Technically, MS can fall under the heading of allergy, but this does not refer to a traditional allergy that one would associate with an external substance such as pollen or dust. Instead, this refers to autoimmunity, which occurs when a person becomes "allergic" to his or her own body tissue and produces antibodies that attack healthy cells.
MS appears to cause the production of antibodies to attack myelin and axons. Other autoimmune diseases include rheumatic fever, rheumatoid arthritis, lupus, and myasthenia gravis.
The idea of an injury or even stress precipitating the onset of MS or initiating an exacerbation has long been a controversial subject among researchers, physicians, and patients. Numerous studies have been conducted in an attempt to gain more insight into this theory. In most cases, results have been inconclusive, although many people with MS will attest to certain traumatic or stressful events occurring near the onset or worsening of their MS.
Relating to blood circulation, a vascular cause had been considered unlikely until recently. One study showed that as many as 50 percent of people with MS report migraine headaches, while another study found that migraine headaches are more than twice as common among people with MS versus matched controls. Up to one-third of patients report having had migraines before being diagnosed, and 20 percent of patients report a family history of migraines, versus 10 percent of controls.
This new information may possibly lead to a vascular connection in a subset of patients. One explanation, however, may be that genetic factors associated with MS are also associated with migraines, in which case, no causal link would exist.
MS may be a disease initially begun by a slow-acting virus and then resulting in an autoimmune disorder within a genetically susceptible person. A portion of new clinical MS attacks may begin shortly after a common viral illness, such as a cold or influenza. If the immune system is already burdened by a slow-acting virus, a recently acquired viral illness may perhaps contribute to the development or worsening of MS.

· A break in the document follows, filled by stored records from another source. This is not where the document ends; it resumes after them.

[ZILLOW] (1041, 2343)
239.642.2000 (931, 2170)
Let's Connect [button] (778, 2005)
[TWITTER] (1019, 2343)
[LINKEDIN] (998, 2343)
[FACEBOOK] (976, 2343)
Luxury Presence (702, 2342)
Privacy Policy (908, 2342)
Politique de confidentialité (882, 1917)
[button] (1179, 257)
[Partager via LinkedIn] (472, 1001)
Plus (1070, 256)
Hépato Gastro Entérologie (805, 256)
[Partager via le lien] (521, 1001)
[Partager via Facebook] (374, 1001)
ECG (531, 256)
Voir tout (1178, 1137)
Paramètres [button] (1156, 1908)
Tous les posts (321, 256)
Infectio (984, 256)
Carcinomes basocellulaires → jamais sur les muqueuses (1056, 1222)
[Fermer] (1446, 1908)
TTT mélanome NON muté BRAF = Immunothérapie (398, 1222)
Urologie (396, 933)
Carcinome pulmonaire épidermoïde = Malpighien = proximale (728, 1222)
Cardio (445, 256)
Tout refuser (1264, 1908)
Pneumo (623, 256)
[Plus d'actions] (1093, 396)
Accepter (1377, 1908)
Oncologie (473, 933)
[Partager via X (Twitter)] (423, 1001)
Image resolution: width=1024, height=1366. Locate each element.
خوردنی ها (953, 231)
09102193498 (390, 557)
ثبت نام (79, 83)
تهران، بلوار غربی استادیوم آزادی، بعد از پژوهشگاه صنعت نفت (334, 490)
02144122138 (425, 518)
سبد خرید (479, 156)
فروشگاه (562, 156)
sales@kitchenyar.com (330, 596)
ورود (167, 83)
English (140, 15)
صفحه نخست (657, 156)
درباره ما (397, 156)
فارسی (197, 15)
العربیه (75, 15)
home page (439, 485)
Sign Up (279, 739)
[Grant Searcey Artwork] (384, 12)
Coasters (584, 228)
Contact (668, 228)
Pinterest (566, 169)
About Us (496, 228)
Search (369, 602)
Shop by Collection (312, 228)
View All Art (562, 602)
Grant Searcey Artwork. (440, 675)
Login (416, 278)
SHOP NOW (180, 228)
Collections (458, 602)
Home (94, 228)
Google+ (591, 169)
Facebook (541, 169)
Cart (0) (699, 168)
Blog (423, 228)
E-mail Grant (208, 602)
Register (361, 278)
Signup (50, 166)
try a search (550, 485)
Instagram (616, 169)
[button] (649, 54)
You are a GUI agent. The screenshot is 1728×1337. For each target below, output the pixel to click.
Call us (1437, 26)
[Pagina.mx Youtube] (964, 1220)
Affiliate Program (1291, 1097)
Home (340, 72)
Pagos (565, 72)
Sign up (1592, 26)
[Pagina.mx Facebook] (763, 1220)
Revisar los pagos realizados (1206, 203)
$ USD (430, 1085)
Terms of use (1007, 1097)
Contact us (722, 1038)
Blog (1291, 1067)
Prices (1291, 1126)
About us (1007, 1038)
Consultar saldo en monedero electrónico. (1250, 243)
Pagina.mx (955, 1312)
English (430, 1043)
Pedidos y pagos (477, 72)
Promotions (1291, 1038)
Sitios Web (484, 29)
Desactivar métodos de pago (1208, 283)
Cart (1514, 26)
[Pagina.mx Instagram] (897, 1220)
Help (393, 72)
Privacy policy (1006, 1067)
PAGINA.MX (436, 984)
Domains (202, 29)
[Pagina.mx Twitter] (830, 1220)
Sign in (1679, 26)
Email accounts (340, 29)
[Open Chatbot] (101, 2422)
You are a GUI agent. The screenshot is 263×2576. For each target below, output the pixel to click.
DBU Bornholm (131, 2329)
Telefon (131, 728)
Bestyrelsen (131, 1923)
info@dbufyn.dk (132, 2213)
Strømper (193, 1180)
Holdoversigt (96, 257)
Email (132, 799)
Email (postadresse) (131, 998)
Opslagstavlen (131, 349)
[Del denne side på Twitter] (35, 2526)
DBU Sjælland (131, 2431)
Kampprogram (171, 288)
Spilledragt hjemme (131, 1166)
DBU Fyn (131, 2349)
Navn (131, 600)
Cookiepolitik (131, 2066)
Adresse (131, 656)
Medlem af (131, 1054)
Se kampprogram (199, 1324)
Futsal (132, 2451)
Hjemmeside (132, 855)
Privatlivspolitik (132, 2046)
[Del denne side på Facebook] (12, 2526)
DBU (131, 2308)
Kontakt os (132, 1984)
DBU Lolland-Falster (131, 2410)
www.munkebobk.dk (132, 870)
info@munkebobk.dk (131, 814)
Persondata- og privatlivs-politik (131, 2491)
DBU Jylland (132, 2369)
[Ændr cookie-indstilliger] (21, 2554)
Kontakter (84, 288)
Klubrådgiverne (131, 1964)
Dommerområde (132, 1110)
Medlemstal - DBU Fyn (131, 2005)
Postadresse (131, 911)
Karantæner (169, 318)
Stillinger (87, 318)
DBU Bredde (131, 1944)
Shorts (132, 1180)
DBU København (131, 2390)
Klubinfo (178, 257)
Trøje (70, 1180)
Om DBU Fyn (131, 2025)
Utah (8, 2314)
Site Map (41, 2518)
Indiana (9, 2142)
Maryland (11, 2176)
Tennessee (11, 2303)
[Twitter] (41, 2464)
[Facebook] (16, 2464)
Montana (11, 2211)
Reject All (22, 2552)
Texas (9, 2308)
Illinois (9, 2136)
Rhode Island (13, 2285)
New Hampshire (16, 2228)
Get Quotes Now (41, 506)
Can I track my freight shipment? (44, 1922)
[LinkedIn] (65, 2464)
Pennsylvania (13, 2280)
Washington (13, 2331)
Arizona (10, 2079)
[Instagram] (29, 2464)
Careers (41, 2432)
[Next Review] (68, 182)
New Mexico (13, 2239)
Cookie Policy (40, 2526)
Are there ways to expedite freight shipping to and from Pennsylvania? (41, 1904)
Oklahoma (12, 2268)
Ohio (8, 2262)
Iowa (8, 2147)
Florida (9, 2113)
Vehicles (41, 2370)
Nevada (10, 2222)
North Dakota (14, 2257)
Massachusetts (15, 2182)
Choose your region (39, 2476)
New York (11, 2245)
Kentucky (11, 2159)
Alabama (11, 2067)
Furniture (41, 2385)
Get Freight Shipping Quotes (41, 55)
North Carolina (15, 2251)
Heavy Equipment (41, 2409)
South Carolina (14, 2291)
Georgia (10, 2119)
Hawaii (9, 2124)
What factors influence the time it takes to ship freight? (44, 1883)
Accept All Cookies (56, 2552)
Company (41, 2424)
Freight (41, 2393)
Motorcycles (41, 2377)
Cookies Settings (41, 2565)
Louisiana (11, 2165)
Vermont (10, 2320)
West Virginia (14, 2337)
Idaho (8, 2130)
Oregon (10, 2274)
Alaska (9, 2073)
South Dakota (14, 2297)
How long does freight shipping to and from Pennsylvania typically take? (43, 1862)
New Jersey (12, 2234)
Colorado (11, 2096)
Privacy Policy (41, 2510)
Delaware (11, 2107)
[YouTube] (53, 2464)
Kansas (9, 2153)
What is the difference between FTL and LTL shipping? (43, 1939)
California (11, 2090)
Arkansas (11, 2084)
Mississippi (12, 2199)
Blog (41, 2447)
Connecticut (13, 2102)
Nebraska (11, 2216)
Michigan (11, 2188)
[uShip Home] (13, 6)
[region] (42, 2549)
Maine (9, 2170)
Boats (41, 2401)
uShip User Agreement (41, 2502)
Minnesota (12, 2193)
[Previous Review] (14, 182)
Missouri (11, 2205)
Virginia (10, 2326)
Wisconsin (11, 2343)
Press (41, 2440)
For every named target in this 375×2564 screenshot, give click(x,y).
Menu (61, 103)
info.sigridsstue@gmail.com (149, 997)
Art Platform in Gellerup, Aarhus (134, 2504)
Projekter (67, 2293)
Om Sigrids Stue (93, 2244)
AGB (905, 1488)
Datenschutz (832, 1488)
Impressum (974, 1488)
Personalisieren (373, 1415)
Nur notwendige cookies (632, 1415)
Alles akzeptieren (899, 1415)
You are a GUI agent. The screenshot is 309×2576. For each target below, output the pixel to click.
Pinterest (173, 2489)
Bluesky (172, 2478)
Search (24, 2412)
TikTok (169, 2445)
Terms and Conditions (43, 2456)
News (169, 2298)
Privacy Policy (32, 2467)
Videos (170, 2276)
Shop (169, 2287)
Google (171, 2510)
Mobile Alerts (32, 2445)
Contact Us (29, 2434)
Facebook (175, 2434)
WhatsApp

One theory considers the idea of the immune system incorrectly identifying a portion of myelin that is structurally similar to a virus (molecular mimicry). The immune system then mistakenly destroys the myelin. Another theory begins with a viral infection damaging the myelin, then releasing small amounts of myelin into the bloodstream, resulting in an autoimmune response to fight the "foreign" substance.
Additionally, viral infections activate T-lymphocytes, which in turn release interferon-gamma (IFN-gamma). IFN-gamma is a cytokine that stimulates the immune system to target cells for destruction. Clinical studies have shown that IFN-gamma treatment worsens MS.
Interferon-beta (IFN-beta) is also made within the body, but instead helps to slow MS by reducing target recognition, repairing the damaged BBB, and reducing pro-inflammatory cytokines. Three IFN-beta drugs, Betaseron®, Avonex®, and Rebif®, have all been approved for long-term treatment for people with RRMS in the US.